A 70 kg person stores about 60 days-worth
of energy or 400,000 kJ in triglycerides (37 kJ/g), whereas, this
person stores only 1 days-worth of energy or 2,500 kJ as glycogen
(17 kJ/g).
A reflection of the central position of
fat in animal's energy storage strategy is the fact that a special
cell-type, the adipocyte (or fat cell) is dedicated to the storage
of triglycerides. This cell consists of a nucleus, a cell membrane,
and triglycerides.
Digestion and Absorption:
The lipid portion of the human diet consists
largely of triglycerides and cholesterol (and its esters). These
must be emulsified, and digested to be absorbed according to the
following outline:
a. fats (triacylglycerols) are ingested
b. bile (bile acids, salts, and cholesterol),
which are made in the liver, are secreted by gall bladder
c. pancreatic lipase digests the triglycerides
to fatty acids, plus di-, and mono- acylglycerols
d. these are absorbed by intestinal epithelial
cells and resynthesized into triacylglycerols once inside the
cells
e. these triglycerides and some cholesterol
are combined with apolipoproteins to produce chylomicrons (these
are approximately 95% triglycerides)
f. the chylomicrons transport fatty acids
to peripheral tissues; any excess fat is stored in adipose tissue
Lipoprotein Metabolism
Since the triglycerides, cholesterol esters,
and cholesterol absorbed in the small intestine are not soluble
in aqueous medium, they must be combined with suitable proteins
(apolipoproteins, which are shown in parenthesis below) in order
to prevent them from forming large oil droplets. The resulting
lipoproteins undergo a type of metabolism as they pass through
the bloodstream and certain organs (notably the liver). Events
in this process are outlined below:
Intestine --> chylomicrons (containing
the apoproteins C-2, C-3, and E) ---> capillaries --->
digested to remnants ----> liver ---->
VLDL (B-100, C-2, C-3, E) ---> capillaries --->
IDL (B-100, E) ----> liver --->
LDL (B-100) ----> absorbed by peripheral tissues (see LDL
receptor model below).
Also synthesized in the liver is high density
lipoprotein (HDL), which contains the apoproteins A-1, A-2, C-1,
and D; HDL collects cholesterol from peripheral tissues and blood
vessels and returns it to the liver.
The LDL Receptor model
Brown and Goldstein
began the study of familial hypercholesterolemia in middle 1972;
by 1985 they had been awarded the Nobel prize for their model
of low density lipoprotein (LDL) metabolism.

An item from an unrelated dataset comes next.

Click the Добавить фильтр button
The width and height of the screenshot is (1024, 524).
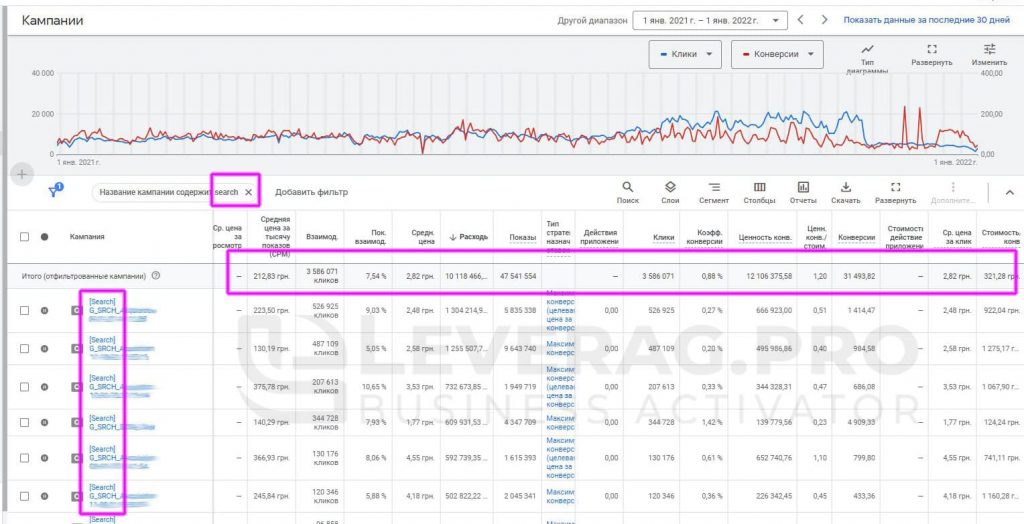click(312, 192)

They examined the following observations:
a. individuals who are homozygous recessive
(rr) for the LDL receptor have very high serum cholesterol levels
(in the range of 650-1000 mg/dl); they usually die of heart attack
by age of 20.
b. individuals who are heterozygous (Rr)
for the LDL receptor gene have about half the normal level of
receptors and have serum cholesterol levels of 250-500 mg/dl.
They tend to have heart attacks in their thirties and forties.
c. individuals who have normal serum levels
(160-200 mg/dl) are homozygous dominant (RR).
The model:
a. LDL is taken up by specific cell surface
receptors (these come together to form coated pits)
b. LDL is taken in as an endosome, which
fuses with a lysosome (here, cholesterol ester is converted to
free cholesterol)
c. the apoproteins (apo B-100) are digested
to amino acids
d. the receptor protein is recycled to
the cell membrane
e. the free cholesterol that was formed
has two fates:
1. moves to endoplasmic reticulum, where
a. inhibits HMG-CoA reductase
b. inhibits the synthesis of HMG-CoA reductase
c. speeds up the degradation of HMG-CoA reductase
d. inhibits the synthesis cell surface
receptors for LDL
2. is converted, by acyl-CoA, acyl transferase
(ACAT), to cholesterol esters, which form oil droplets
Fat mobilization:
Mobilization of fat is stimulated in a
manner similar to the acceleration of glycogen breakdown.
A hormone (epinephrine or glucagon) binds
to a receptor in the cell membrane; this process activates an
adenylate cyclase. The following sequence of reactions takes
place:
a. cAMP activates a protein kinase by causing
the dissociation of the regulatory subunits (R2C2 ----> 2
C).
b. the protein kinase phosphorylates the
triacylglycerol lipase, which leads to digestion of triglycerides
and the release of free fatty acids.
c. the fatty acids pass into the bloodstream,
where they bind to with serum albumin.